- _Exercise goal_: Restate word for word the lines in the listing below, starting at the line containing "The width and height of the screenshot is (1256, 597)." and ending at the line containing "The width and height of the screenshot is (744, 501).", both included; leave out the rest.

Given data section start

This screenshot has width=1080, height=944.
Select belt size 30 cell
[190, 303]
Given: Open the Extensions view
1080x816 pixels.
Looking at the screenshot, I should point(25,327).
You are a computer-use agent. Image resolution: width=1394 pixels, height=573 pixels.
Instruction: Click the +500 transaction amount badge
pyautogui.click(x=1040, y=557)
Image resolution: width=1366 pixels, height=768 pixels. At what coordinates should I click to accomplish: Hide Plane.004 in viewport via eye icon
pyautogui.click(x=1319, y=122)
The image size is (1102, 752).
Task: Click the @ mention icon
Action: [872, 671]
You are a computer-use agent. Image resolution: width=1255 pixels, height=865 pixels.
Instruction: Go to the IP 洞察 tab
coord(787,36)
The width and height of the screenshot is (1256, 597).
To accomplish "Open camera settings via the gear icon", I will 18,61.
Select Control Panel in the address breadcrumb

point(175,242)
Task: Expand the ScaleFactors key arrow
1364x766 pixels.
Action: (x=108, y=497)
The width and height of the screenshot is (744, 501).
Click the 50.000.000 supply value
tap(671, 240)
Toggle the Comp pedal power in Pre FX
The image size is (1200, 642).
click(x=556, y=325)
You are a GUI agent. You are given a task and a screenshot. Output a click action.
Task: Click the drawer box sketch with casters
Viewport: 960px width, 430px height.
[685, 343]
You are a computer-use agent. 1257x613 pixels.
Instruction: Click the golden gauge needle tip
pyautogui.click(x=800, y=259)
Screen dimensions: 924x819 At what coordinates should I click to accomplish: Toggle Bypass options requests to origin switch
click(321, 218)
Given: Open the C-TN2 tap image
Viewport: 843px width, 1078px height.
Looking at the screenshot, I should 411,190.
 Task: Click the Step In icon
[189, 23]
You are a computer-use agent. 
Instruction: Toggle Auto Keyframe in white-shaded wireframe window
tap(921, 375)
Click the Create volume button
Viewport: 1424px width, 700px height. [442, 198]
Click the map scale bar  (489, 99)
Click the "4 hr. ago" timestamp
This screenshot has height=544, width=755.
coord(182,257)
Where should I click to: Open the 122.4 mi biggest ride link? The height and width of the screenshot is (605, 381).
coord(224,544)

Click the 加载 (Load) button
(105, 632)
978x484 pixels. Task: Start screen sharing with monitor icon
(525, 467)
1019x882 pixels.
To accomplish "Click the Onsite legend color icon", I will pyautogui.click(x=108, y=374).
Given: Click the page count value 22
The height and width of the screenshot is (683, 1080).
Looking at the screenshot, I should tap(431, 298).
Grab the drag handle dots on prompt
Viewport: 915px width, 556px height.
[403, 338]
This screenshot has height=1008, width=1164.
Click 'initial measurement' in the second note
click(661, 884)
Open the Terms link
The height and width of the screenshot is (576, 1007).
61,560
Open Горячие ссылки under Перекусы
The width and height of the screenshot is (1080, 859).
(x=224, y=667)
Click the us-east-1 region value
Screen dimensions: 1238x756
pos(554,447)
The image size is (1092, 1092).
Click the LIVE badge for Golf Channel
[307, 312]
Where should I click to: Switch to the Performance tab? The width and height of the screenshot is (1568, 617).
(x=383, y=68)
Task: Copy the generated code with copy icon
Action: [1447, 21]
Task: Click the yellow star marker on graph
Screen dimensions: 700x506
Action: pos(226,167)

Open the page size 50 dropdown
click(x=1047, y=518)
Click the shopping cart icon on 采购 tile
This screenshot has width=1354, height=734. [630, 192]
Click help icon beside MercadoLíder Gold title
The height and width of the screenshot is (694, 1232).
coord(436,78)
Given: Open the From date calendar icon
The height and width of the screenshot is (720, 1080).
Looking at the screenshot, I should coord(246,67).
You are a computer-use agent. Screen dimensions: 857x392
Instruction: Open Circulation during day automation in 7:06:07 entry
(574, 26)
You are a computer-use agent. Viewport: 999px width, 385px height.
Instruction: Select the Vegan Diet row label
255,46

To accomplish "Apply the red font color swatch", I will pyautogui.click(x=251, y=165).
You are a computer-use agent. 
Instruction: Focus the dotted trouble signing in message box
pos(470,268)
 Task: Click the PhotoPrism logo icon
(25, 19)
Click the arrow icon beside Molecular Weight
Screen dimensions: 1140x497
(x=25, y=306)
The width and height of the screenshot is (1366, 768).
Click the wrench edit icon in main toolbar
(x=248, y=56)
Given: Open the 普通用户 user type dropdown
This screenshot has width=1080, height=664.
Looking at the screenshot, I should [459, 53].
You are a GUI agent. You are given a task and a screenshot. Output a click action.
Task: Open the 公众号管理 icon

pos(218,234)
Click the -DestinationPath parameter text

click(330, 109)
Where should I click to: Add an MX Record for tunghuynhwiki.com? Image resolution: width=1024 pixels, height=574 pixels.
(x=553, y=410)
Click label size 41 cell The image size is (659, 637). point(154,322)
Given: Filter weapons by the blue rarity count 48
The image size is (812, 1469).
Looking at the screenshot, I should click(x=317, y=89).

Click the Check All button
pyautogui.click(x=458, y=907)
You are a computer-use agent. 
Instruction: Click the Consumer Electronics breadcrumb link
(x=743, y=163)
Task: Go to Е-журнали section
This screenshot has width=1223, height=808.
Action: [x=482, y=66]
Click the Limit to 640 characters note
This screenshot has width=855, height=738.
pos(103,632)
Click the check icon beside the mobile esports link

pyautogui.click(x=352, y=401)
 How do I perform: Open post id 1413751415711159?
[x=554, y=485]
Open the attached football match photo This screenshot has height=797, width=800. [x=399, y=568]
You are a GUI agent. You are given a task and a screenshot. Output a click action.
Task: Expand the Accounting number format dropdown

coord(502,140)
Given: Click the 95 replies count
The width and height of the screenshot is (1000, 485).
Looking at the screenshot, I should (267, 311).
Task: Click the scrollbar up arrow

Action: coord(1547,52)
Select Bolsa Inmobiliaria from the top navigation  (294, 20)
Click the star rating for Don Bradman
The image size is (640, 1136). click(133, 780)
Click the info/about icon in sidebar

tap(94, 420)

Given data section end

- _Answer box_:
The width and height of the screenshot is (1256, 597).
To accomplish "Open camera settings via the gear icon", I will 18,61.
Select Control Panel in the address breadcrumb

point(175,242)
Task: Expand the ScaleFactors key arrow
1364x766 pixels.
Action: (x=108, y=497)
The width and height of the screenshot is (744, 501).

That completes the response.